Information given:
+===+

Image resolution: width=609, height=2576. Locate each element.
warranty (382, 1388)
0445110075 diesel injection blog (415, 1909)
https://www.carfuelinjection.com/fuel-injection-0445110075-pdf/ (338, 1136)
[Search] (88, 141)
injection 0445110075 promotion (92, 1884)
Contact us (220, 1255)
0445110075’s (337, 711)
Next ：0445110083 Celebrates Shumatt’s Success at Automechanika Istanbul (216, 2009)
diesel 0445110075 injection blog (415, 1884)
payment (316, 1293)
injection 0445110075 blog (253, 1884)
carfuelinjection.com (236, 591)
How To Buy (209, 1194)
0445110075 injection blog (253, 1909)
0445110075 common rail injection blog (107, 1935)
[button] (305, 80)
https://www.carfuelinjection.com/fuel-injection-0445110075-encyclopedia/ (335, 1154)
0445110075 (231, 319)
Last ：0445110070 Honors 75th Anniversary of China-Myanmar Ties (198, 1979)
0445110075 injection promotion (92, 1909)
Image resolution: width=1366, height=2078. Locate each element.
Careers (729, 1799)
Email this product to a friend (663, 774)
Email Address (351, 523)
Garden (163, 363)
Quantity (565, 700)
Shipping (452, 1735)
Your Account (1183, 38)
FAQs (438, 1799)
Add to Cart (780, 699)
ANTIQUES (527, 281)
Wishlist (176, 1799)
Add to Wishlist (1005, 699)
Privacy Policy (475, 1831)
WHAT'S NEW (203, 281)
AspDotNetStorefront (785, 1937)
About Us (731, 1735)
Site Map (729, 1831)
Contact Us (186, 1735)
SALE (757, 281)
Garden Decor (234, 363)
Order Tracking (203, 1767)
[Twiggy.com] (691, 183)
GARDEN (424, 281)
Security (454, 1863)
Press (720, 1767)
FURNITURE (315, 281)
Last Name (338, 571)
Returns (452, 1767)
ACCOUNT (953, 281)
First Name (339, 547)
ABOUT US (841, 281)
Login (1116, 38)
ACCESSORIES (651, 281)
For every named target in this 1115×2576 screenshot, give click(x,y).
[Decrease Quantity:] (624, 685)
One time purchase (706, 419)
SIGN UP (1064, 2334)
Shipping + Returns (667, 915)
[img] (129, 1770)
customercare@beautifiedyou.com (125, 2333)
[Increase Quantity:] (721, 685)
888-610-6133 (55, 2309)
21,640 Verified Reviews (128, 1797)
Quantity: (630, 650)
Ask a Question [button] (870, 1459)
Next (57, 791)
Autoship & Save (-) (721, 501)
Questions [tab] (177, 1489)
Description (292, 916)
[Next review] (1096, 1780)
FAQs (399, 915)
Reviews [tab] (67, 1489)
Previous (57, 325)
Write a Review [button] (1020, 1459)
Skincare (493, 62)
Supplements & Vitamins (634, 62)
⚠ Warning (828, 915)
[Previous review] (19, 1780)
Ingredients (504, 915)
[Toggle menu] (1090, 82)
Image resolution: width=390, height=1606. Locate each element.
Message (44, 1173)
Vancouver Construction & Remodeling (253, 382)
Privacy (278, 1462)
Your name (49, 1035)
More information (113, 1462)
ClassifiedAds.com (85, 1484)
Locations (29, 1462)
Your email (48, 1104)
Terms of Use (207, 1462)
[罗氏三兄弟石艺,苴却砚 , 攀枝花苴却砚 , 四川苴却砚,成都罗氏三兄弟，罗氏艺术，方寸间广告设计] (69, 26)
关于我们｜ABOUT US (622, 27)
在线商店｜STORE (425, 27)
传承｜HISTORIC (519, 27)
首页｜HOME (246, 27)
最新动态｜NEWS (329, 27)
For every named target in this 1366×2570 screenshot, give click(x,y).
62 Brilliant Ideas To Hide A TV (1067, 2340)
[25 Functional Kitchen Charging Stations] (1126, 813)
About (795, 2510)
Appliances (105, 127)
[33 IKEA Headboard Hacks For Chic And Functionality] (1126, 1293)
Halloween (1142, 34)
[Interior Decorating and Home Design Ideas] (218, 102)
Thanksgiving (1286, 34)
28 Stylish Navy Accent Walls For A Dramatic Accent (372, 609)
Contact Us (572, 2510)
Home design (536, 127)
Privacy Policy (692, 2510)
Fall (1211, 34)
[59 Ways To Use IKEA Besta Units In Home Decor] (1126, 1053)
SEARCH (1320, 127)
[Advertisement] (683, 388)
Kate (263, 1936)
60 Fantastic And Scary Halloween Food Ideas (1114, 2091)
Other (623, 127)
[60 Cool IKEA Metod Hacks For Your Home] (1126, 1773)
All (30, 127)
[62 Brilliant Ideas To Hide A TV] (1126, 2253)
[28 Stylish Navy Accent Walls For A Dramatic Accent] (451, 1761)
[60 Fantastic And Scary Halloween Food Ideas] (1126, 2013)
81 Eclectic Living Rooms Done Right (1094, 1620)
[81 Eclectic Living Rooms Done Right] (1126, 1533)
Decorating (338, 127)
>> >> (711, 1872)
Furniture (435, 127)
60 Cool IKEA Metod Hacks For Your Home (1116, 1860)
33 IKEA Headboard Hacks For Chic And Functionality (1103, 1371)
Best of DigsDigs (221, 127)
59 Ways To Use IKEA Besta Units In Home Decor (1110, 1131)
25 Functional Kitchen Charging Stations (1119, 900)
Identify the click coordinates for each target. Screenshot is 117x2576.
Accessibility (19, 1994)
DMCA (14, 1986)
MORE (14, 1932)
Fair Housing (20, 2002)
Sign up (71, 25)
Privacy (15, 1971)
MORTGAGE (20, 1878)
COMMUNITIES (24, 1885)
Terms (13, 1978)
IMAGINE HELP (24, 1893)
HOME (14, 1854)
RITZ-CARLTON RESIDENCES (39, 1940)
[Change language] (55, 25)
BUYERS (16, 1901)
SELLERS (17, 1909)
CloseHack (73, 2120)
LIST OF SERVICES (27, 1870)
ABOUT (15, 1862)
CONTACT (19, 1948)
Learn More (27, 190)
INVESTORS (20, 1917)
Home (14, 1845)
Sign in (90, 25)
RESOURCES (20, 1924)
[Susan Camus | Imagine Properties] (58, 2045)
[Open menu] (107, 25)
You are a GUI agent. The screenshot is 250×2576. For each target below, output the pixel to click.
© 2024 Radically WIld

+===+

Aim of the exercise: In your reply, restate exactly the lines from the start of the records above through the line holding "0445110075’s (337, 711)", including both, and nothing else.

Solution to this exercise:
Image resolution: width=609, height=2576. Locate each element.
warranty (382, 1388)
0445110075 diesel injection blog (415, 1909)
https://www.carfuelinjection.com/fuel-injection-0445110075-pdf/ (338, 1136)
[Search] (88, 141)
injection 0445110075 promotion (92, 1884)
Contact us (220, 1255)
0445110075’s (337, 711)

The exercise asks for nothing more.